**EXTRACTED DATA**
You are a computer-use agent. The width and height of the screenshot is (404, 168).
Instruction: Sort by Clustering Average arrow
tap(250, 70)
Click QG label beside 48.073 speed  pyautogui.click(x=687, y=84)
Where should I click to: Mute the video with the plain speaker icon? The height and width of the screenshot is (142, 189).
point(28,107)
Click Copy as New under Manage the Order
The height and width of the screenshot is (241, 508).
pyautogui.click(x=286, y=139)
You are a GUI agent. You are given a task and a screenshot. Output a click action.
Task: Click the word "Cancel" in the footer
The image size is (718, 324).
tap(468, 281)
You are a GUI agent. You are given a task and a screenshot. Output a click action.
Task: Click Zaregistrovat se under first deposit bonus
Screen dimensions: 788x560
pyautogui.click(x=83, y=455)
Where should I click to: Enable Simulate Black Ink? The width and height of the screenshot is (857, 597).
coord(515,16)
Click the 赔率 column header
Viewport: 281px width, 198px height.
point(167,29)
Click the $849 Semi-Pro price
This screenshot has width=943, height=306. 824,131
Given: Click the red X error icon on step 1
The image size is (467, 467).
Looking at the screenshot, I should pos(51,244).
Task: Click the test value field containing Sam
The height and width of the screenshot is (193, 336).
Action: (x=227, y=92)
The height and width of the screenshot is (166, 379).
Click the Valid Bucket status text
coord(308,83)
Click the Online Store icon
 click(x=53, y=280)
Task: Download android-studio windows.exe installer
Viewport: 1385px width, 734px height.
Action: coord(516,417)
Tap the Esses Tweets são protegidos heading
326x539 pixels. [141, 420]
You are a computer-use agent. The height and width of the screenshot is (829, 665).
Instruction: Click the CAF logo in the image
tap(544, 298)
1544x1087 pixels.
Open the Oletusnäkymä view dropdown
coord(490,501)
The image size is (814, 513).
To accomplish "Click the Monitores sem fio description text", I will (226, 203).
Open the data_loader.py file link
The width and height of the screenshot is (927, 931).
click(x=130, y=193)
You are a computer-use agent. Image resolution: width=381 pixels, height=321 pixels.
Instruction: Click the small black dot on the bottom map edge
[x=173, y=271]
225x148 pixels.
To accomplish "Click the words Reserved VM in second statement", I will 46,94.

**GOAL**
Extract every line above that contains the string "Instruction", treating uppercase and lowercase as different.

**TASK SOLUTION**
Instruction: Sort by Clustering Average arrow
Instruction: Click the CAF logo in the image
Instruction: Click the small black dot on the bottom map edge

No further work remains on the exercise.